Healthier Chinese Takeaway

40m prep
4m servings
Healthier Chinese Takeaway Weight Loss Recipe

    Enjoy the flavors of your favorite Chinese takeaway with this healthier homemade version of Chicken and Broccoli. It's a simple, tasty dish that's light on calories but rich in flavor, featuring tender chicken and crisp broccoli in a savory sauce.

    Servings & Nutrition

    4 servings

    Estimated nutritional breakdown:
    • Calories: 220
    • Total Fat: 6g
    • Cholesterol: 65mg
    • Sodium: 500mg
    • Total Carbohydrates: 15g
    • Dietary Fiber: 3g
    • Sugars: 6g
    • Protein: 27g


    • 1 lb boneless, skinless chicken breast, cut into bite-sized pieces
    • 4 cups broccoli florets
    • 1 tablespoon olive oil
    • 3 garlic cloves, minced
    • 1 teaspoon ginger, minced
    • For the sauce:
    • 1/4 cup low-sodium soy sauce
    • 1 tablespoon oyster sauce (optional)
    • 1 tablespoon rice vinegar
    • 1 tablespoon honey or a sugar substitute
    • 1 teaspoon sesame oil
    • 2 tablespoons water
    • 1 tablespoon cornstarch


    • Cut chicken into bite-sized pieces.
    • Wash and cut broccoli into florets.
    • Heat olive oil in a large skillet over medium-high heat.
    • Add chicken and cook until browned and cooked through, about 5-7 minutes. Remove chicken and set aside.
    • In the same skillet, add a little more olive oil if needed.
    • Add garlic and ginger, sauté for a minute until fragrant.
    • Add broccoli and stir-fry for about 4-5 minutes until it is bright green and tender-crisp.
    • In a bowl, mix soy sauce, oyster sauce, rice vinegar, honey, sesame oil, water, and cornstarch.
    • Return the chicken to the skillet with the broccoli.
    • Pour the sauce over the chicken and broccoli.
    • Stir and cook for a few minutes until the sauce thickens.

    Ready to get cooking?

    This Healthier Chinese Takeaway-Style Chicken and Broccoli is a delicious and nourishing alternative to traditional takeaway, offering a wholesome yet equally satisfying meal. Enjoy nights in with these delicious flavours! 

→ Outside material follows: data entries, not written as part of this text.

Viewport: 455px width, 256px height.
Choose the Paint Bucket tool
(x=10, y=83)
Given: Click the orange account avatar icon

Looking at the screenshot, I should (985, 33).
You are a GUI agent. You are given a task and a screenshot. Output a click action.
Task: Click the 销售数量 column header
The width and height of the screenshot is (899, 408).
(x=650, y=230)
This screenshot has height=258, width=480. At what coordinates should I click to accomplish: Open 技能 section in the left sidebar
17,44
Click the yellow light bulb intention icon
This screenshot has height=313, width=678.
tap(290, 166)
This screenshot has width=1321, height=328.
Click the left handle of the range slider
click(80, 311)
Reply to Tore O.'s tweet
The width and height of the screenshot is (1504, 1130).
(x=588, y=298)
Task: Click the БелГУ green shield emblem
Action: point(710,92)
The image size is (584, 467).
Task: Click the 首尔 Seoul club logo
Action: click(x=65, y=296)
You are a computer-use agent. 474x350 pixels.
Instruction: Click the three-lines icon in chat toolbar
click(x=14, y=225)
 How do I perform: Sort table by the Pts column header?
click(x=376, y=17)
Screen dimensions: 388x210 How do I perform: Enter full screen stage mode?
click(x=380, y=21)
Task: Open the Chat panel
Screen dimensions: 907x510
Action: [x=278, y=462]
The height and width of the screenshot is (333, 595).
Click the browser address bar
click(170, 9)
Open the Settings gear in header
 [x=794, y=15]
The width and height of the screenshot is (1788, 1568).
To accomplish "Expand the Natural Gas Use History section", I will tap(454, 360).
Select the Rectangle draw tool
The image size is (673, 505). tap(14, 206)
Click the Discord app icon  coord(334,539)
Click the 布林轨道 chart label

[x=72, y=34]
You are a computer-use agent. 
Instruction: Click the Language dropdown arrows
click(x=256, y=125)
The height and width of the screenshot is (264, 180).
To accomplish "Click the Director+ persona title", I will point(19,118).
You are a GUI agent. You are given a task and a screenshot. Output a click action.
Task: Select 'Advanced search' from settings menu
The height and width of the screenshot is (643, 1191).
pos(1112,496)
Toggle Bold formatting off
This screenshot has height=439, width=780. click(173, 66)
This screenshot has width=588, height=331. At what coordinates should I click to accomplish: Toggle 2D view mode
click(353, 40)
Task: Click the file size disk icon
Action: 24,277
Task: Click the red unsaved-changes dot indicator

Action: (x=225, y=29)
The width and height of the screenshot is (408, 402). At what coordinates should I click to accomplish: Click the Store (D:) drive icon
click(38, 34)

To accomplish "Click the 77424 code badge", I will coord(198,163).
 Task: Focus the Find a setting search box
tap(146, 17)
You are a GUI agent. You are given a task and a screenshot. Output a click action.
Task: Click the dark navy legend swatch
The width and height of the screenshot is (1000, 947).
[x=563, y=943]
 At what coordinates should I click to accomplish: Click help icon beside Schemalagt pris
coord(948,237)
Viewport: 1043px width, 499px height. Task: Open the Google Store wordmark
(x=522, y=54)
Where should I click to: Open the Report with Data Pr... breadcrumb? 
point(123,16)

    Frequently Asked Questions

    Can I make this dish vegetarian?

    Yes, you can substitute the chicken with tofu or tempeh for a vegetarian version.

    Can I use a different vegetable instead of broccoli?

    Absolutely, feel free to use vegetables like bell peppers, snap peas, or bok choy.

    How can I make this dish gluten-free?

    Use a gluten-free soy sauce or tamari to make this dish gluten-free.

    Can I make this dish spicier?

    Yes, add red pepper flakes or a bit of chili sauce to the sauce mixture for extra heat.

    How long can I store leftovers?

    Store leftovers in an airtight container in the refrigerator for up to 3 days.